Sadly, not much. Out of my top five choices, I only scored tickets for two of them. But, both films seemed promising, and the lack of a third film on the agenda meant I had some valuable naptime directly following my volunteer shift.
Movie: Three
What Is It? Hanna and Simon are a happy, middle-aged couple in Berlin, but each begins an affair despite their commitment. Unknowingly, they’ve actually both started seeing the same bi-sexual man, Adam, who doesn’t realize that his two partners are also partners with each other.
Director: Tom Tykwer—One of the best European directors of the last fifteen years, Tykwer took the art house world by storm in 1998 with the widely acclaimed Run Lola Run. He began making films in English in 2002, and was responsible for the underappreciated Perfume: The Story of a Murder (2006) and last year’s good but flawed The International, which starred Clive Owen and Naomi Watts. Three is Tykwer’s first film in his native German in a decade.
Notable Cast: The three principle actors will all be unfamiliar to American audiences, but Devid Streisow, who plays Adam, also starred in The Counterfeiters, which won the Best Foreign Language Film Oscar in 2007.
The Grade: A-
Thoughts: Three has the feel of a modern day Jules & Jim (Francois
Truffaut’s masterpiece, and one of the greatest films of the French New Wave), and replicates the ideal that three people can love each other without compromise. All three actors convince us that they each truly love the other two, and that’s the key to the emotional resonance of the film.

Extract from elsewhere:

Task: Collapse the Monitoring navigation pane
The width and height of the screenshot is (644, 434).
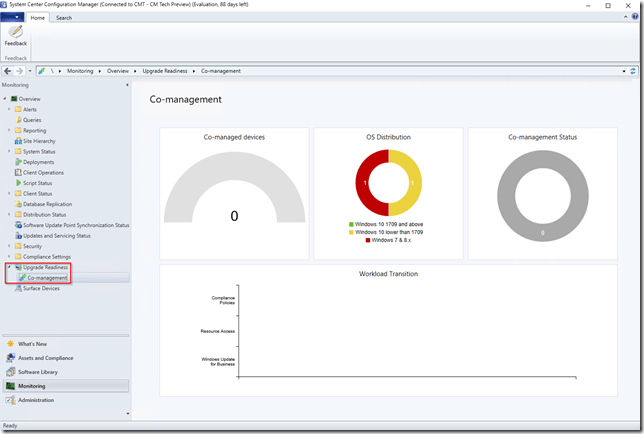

Tykwer’s previous films have all been extremely visually inventive—in Perfume he figured out how to convey scents with color and camera technique, and The International had one of last year’s best action set pieces with the shootout in New York’s Guggenheim Museum—but he really outdoes himself here. The opening credit sequence, which uses power lines viewed from the window of a train as a metaphor for the entire spectrum of human relationships and loves, is jaw-droppingly stunning and should be seen by any lover of film. Tykwer also uses split-screens and image fragmentation in a more ambitious way than I’ve ever seen before.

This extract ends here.